---- RECORDS SUPPLIED

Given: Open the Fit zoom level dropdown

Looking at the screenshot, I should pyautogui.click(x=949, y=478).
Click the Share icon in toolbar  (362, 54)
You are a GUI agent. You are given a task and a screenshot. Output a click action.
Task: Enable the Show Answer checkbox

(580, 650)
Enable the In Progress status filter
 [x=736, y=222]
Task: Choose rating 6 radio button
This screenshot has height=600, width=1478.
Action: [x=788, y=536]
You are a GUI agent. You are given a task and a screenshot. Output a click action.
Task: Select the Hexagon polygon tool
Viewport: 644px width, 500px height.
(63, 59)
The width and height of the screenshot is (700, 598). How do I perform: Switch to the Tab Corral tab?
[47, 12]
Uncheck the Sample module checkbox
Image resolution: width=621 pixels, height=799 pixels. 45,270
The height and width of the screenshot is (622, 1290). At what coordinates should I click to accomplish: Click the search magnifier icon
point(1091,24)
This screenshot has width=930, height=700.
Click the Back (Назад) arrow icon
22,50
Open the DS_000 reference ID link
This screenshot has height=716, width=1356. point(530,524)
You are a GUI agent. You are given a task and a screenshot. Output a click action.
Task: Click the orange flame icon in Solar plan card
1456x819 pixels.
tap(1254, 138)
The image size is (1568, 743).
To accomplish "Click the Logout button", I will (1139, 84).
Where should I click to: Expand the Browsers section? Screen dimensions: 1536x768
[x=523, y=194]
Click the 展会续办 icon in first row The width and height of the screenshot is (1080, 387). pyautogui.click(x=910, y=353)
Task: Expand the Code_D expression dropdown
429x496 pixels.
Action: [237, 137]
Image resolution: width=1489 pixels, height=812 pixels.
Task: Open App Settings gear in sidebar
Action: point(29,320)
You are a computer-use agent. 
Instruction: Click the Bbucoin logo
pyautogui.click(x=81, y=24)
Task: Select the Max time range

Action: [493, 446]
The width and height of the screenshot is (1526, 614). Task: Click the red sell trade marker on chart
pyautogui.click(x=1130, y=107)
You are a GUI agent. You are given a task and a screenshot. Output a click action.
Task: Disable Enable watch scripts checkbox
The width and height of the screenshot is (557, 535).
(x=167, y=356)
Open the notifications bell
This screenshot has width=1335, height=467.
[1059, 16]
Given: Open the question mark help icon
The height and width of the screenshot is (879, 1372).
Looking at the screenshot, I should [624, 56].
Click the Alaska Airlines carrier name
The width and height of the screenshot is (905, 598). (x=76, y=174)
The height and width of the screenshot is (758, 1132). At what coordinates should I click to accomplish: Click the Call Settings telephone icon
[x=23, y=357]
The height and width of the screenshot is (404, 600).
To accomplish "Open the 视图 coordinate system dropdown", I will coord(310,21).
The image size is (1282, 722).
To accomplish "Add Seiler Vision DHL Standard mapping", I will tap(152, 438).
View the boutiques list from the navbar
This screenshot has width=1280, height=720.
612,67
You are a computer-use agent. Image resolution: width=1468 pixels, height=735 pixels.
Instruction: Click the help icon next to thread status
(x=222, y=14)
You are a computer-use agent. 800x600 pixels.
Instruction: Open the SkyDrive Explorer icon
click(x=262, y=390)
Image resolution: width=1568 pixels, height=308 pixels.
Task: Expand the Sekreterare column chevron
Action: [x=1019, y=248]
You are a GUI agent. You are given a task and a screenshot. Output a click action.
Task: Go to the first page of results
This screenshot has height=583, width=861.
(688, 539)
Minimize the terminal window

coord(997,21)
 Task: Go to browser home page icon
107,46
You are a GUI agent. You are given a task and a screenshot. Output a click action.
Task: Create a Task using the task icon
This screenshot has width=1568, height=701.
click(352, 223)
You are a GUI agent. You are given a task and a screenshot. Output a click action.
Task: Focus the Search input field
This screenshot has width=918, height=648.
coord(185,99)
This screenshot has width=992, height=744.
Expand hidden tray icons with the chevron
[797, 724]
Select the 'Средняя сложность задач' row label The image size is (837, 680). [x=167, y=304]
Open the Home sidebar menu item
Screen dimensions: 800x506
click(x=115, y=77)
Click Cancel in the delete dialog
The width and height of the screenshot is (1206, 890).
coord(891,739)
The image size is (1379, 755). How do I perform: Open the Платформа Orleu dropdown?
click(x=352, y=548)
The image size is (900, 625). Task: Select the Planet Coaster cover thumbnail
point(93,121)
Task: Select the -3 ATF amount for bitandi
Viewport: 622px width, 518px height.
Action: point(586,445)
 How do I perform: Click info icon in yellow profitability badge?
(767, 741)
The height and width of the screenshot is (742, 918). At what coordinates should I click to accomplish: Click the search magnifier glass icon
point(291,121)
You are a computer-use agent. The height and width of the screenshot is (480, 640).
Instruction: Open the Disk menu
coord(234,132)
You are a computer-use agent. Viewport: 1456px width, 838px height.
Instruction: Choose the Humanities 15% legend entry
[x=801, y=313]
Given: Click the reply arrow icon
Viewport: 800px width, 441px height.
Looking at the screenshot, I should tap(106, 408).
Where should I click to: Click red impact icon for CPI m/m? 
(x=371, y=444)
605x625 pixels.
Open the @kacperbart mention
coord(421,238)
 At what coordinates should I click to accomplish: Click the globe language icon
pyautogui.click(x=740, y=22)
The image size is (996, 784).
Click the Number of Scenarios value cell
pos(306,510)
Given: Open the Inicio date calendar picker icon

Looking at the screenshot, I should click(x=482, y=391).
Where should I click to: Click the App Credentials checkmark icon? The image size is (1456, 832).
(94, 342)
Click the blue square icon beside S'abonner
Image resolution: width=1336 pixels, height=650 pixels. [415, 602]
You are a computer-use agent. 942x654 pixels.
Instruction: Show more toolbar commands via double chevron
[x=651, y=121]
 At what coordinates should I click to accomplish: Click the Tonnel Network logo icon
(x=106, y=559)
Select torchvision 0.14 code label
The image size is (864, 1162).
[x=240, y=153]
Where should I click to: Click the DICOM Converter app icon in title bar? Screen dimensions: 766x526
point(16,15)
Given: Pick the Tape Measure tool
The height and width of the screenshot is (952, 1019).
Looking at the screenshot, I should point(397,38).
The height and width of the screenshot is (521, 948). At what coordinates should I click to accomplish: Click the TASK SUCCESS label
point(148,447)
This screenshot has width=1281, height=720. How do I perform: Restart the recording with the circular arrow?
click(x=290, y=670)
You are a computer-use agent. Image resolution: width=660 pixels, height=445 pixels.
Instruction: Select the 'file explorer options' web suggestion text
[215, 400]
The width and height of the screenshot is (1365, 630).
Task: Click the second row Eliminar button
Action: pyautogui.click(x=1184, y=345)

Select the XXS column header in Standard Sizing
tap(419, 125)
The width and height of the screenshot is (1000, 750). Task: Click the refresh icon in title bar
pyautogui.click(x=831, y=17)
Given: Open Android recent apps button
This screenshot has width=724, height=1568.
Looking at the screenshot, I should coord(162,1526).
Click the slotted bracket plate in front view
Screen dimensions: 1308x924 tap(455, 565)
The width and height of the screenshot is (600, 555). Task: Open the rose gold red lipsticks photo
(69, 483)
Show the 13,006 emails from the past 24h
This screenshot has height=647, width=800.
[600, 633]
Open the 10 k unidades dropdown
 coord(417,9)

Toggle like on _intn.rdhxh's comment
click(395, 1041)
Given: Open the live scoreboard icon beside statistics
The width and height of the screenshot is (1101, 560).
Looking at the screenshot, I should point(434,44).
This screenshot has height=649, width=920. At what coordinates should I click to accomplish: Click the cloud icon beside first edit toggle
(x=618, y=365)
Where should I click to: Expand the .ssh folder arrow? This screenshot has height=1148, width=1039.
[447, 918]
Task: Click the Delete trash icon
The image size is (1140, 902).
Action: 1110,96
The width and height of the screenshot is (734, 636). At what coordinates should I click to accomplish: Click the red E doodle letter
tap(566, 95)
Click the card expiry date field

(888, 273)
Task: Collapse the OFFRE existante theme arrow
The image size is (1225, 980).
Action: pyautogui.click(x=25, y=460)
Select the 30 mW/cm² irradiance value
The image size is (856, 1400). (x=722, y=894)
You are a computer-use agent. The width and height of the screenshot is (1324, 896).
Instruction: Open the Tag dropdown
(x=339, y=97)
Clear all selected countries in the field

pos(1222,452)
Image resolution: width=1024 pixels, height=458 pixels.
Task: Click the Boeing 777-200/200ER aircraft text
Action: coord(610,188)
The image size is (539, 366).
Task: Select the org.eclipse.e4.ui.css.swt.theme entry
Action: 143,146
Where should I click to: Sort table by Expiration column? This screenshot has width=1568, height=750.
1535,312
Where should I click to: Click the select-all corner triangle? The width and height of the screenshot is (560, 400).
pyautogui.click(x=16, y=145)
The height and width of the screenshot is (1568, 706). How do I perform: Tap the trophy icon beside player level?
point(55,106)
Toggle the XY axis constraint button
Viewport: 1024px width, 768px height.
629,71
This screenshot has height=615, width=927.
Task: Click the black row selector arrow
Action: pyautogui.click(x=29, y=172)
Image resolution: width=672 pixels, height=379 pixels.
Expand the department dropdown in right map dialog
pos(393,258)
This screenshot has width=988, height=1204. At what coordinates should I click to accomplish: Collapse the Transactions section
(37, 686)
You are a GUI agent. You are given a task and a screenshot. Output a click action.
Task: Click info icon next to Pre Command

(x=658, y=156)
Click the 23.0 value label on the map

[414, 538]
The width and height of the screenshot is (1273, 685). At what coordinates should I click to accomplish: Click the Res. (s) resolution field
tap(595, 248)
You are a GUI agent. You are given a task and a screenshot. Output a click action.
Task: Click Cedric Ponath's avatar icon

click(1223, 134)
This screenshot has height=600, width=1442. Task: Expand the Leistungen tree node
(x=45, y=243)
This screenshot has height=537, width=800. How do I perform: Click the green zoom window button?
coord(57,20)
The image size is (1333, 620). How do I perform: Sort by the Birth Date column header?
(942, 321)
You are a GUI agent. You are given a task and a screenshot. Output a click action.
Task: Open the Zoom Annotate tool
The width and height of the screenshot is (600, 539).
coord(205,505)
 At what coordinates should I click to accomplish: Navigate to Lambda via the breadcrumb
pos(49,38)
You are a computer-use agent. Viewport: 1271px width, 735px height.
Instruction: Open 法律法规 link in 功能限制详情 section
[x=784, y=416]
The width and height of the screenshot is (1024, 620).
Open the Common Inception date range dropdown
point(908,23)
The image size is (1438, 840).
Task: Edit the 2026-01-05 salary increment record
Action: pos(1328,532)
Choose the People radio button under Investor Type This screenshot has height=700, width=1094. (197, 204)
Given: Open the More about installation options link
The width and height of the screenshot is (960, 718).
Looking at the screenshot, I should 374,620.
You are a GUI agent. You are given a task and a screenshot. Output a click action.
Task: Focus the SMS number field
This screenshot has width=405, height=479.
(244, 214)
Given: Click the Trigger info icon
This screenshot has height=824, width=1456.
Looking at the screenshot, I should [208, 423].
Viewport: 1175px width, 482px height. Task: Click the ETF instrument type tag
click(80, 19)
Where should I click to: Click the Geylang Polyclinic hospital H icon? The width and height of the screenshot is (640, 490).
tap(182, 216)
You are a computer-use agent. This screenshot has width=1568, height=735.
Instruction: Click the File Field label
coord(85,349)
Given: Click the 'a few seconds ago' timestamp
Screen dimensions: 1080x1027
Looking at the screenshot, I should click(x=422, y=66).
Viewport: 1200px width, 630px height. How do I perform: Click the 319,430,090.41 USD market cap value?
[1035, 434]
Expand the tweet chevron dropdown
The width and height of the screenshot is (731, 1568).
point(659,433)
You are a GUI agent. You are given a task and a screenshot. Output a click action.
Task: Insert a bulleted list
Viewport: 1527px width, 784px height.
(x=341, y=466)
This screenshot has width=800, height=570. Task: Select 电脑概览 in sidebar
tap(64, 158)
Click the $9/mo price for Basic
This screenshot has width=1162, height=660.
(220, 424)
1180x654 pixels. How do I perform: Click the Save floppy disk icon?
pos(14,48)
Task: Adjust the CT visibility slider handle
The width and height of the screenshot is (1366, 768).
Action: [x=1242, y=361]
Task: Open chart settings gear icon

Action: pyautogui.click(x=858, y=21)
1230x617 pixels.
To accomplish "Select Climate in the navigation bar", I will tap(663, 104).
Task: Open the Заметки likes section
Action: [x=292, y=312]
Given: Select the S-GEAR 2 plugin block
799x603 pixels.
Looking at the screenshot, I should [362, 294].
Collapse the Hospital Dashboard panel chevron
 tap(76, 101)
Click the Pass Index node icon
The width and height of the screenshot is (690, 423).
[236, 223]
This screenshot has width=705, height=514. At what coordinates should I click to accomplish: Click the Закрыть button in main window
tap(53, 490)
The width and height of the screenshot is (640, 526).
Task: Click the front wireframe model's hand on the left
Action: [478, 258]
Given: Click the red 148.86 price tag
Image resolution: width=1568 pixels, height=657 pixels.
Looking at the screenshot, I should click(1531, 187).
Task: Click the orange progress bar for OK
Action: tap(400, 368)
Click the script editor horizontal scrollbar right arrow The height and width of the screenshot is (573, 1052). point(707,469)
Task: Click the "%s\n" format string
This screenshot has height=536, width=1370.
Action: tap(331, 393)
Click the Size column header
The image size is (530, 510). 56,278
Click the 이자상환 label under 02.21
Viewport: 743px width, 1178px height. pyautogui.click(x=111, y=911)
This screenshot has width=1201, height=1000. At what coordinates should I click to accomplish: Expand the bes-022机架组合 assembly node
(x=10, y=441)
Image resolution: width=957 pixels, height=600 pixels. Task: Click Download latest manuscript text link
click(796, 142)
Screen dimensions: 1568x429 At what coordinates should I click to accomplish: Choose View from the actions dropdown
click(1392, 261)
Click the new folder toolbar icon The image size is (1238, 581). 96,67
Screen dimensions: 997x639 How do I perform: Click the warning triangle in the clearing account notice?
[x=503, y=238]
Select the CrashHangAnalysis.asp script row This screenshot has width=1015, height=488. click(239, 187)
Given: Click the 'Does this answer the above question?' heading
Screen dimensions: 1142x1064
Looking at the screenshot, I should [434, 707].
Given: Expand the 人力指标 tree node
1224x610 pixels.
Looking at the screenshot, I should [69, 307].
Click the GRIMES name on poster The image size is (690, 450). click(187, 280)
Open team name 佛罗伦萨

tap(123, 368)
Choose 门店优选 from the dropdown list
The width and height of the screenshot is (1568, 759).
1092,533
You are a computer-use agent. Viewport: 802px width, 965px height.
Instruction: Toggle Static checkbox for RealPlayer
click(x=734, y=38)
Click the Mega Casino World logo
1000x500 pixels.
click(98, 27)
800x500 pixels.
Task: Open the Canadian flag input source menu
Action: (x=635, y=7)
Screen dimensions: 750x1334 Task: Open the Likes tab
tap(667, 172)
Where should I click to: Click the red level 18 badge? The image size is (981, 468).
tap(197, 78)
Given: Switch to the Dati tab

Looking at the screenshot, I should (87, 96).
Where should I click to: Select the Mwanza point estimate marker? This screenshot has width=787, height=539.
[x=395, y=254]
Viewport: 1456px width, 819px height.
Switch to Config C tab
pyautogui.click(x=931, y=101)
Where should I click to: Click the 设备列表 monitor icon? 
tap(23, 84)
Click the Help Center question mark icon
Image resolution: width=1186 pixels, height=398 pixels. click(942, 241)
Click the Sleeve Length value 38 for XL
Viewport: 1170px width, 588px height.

--------

WORK ORDER.
For the word "price", return every line of the records that holds it.

REPLY TO THE TASK.
Click the $9/mo price for Basic
Given: Click the red 148.86 price tag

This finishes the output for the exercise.